If you were to ask Kate of 2009 what the most important thing for success was, she would have probably told you stellar writing skills, a better editor and an even better literary agent.
Then again, if you were to ask Kate of 2009 if she could see herself being a business journalist, freelancing, maintaining two blogs, and planning on getting certified as a yoga instructor, she would have looked at you like this:
Five years later, however, both things have changed. I’m loving my job as an associate editor for Mediatec Publishing, I’ve have had two major freelance articles published, this blog and my site 2014: A Film Odyssey are going strong, and this month I’ll start my journey toward becoming a yoga teacher.
But apart from realizing that I’m capable of more than 18-year-old Kate thought she ever could be, I’ve also learned that maybe writing skills aren’t the key to success as a journalist. In fact, the more I report on human resources, professional development programs and company cultures — as well as study my own career growth and workplace — the more I realize that knowing the how-tos of a job is just the beginning. Being a good writer might have gotten me my position, but it doesn’t necessarily guarantee success.
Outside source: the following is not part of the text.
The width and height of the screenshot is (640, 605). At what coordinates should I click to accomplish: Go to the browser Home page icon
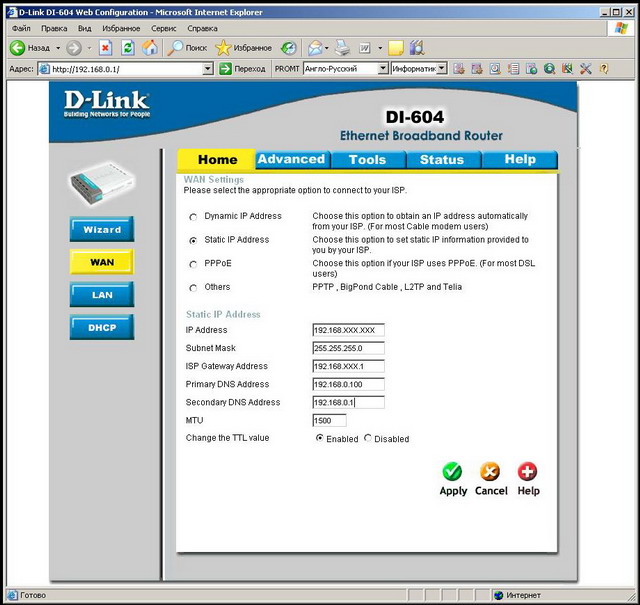(149, 48)
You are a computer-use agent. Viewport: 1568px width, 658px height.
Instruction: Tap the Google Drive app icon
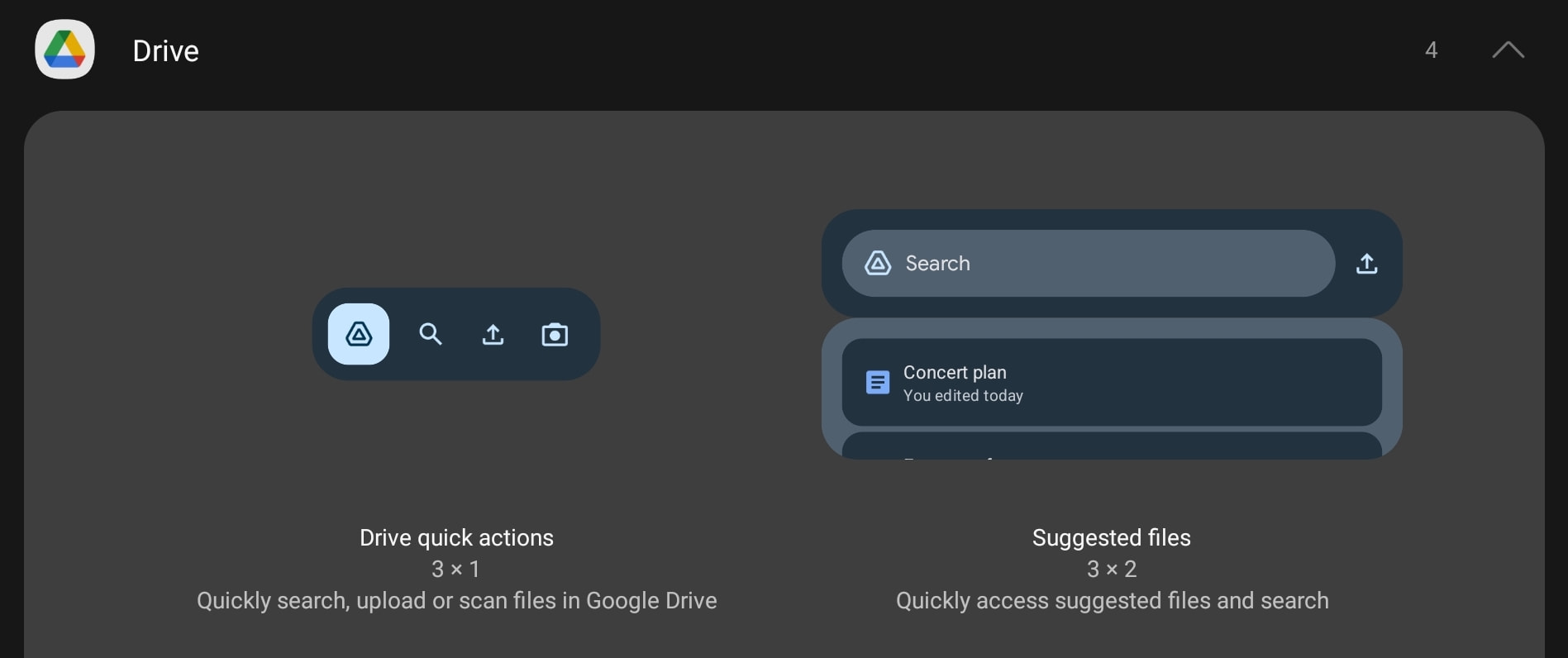click(64, 50)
Similarly, walking into a yoga studio, unrolling your mat and breathing through ujjayi, or “breath of the ocean,” will get you started, but it doesn’t mean you’ll survive your practice.
Instead, the most marketable and important skill to have in pretty much any profession is the same skill that’s required for yoga: flexibility.
Here’s an example of being flexible (adaptable, versatile, accommodating, etc.) that just happened to me the other day. We had a feature for our November issue fall through, so I volunteered to turn my short news piece on Starbucks’ new tuition assistance plan into a 2,000 word piece on how paying employees’ college fees helps organizations develop their leadership pipeline and retain top performers.
Flip (or rather, chaturanga, down dog, forward fold and reverse swan dive) back to yoga class — you might walk into a class barely able to reach your toes, but you’ll still survive it. You just won’t have as much fun.
You probably won’t have that much fun at work, either, come to think of it. Being flexible doesn’t just make you look good; it also benefits the people around you. My greatest weakness comes from a pestering desire to be Wonder Woman. I’m not talking about wanting to wield a Lasso of Truth, fly an invisible plane and fight bad guys — although that’s definitely on the agenda, too — but rather wanting to be the savior of every crisis. Adaptability has helped me be that on several occasions, which might not be good for my ego but is definitely beneficial to my coworkers when they need help. The more you let yourself adapt to what your employer and coworkers need, the more you find yourself able to perform better. As much as it’s important to be able to adapt, it’s even more important to be willing to be flexible and change your plan of attack if it means improving your team’s performance and final product.*
*Again, I point to that November feature I last-minute pitched. Holy Amazon, Batman! Have I started to become Wonder Woman?
And here’s one last great thing about how flexibility is one of the most marketable skills and important things to have in the big-kid world of professionalism. Every day I learn more about learning — how companies develop their employees’ leadership skills, production methods, technical know-how, etc. — and I’ve come to the conclusion that the only way for those lessons and programs to have an impact is if employees are willing to, as Sheryl Sandberg would say, “lean in.” Being brittle isn’t going to let you improve your capabilities or develop new ones, so employees who can be flexible to changes in workplace culture or alterations to their job descriptions are a company’s most valuable asset. In yoga, the only way you’re going to get into that full-blown plow pose is if you keep pushing your limits. At work, the only way you’re going to grow is by reaching beyond your limits. And the only way you do that is by wanting to do that.
Once you learn to be flexible, the only limits ahead of you are the walls of your future corner office. Or at least the edges of your yoga mat.
This post was written in response to a request from Webucator, an online learning company currently running a blog campaign. Their community manager reached out to me a few weeks ago requesting I write about what I thought was the most marketable skill for recent college grads. Seeing as I’m only a year out from being in their shoes, I thought I’d help out.